# [TASK DIRECTIONS]
Set down all of the data exactly as it appears.

---

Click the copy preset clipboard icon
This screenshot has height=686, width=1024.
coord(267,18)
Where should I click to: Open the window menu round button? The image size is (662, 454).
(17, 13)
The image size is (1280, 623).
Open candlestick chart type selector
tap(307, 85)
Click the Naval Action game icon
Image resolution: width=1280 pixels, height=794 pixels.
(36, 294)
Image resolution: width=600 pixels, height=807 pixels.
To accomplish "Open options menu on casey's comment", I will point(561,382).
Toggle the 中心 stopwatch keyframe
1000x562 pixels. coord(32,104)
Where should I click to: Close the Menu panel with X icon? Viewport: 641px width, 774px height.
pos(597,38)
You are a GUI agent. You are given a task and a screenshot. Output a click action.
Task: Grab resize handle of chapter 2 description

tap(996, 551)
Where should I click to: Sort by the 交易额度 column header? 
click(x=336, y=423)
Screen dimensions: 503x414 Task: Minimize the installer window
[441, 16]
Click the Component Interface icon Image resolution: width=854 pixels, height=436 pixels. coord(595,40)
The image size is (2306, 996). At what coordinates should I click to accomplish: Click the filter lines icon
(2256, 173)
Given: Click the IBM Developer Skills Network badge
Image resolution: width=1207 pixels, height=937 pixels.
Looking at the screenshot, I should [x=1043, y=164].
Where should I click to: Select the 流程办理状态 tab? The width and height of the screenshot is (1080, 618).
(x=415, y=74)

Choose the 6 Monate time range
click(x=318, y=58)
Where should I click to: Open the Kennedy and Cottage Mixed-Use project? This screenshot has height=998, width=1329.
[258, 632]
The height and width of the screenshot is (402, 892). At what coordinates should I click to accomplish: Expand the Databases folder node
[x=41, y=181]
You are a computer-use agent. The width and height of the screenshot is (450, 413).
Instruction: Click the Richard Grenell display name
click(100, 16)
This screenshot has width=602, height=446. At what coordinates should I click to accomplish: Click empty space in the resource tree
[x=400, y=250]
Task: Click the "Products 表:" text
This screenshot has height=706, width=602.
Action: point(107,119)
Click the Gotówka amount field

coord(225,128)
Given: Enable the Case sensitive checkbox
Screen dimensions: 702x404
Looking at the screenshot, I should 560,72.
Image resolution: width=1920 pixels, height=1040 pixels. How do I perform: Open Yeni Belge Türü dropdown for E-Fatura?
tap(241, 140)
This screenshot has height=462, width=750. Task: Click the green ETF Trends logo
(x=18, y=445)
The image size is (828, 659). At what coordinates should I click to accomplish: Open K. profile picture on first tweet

---

# [OUTPUT OF THE EXERCISE]
Click the copy preset clipboard icon
This screenshot has height=686, width=1024.
coord(267,18)
Where should I click to: Open the window menu round button? The image size is (662, 454).
(17, 13)
The image size is (1280, 623).
Open candlestick chart type selector
tap(307, 85)
Click the Naval Action game icon
Image resolution: width=1280 pixels, height=794 pixels.
(36, 294)
Image resolution: width=600 pixels, height=807 pixels.
To accomplish "Open options menu on casey's comment", I will point(561,382).
Toggle the 中心 stopwatch keyframe
1000x562 pixels. coord(32,104)
Where should I click to: Close the Menu panel with X icon? Viewport: 641px width, 774px height.
pos(597,38)
You are a GUI agent. You are given a task and a screenshot. Output a click action.
Task: Grab resize handle of chapter 2 description

tap(996, 551)
Where should I click to: Sort by the 交易额度 column header? 
click(x=336, y=423)
Screen dimensions: 503x414 Task: Minimize the installer window
[441, 16]
Click the Component Interface icon Image resolution: width=854 pixels, height=436 pixels. coord(595,40)
The image size is (2306, 996). At what coordinates should I click to accomplish: Click the filter lines icon
(2256, 173)
Given: Click the IBM Developer Skills Network badge
Image resolution: width=1207 pixels, height=937 pixels.
Looking at the screenshot, I should [x=1043, y=164].
Where should I click to: Select the 流程办理状态 tab? The width and height of the screenshot is (1080, 618).
(x=415, y=74)

Choose the 6 Monate time range
click(x=318, y=58)
Where should I click to: Open the Kennedy and Cottage Mixed-Use project? This screenshot has height=998, width=1329.
[258, 632]
The height and width of the screenshot is (402, 892). At what coordinates should I click to accomplish: Expand the Databases folder node
[x=41, y=181]
You are a computer-use agent. The width and height of the screenshot is (450, 413).
Instruction: Click the Richard Grenell display name
click(100, 16)
This screenshot has width=602, height=446. At what coordinates should I click to accomplish: Click empty space in the resource tree
[x=400, y=250]
Task: Click the "Products 表:" text
This screenshot has height=706, width=602.
Action: point(107,119)
Click the Gotówka amount field

coord(225,128)
Given: Enable the Case sensitive checkbox
Screen dimensions: 702x404
Looking at the screenshot, I should 560,72.
Image resolution: width=1920 pixels, height=1040 pixels. How do I perform: Open Yeni Belge Türü dropdown for E-Fatura?
tap(241, 140)
This screenshot has height=462, width=750. Task: Click the green ETF Trends logo
(x=18, y=445)
The image size is (828, 659). At what coordinates should I click to accomplish: Open K. profile picture on first tweet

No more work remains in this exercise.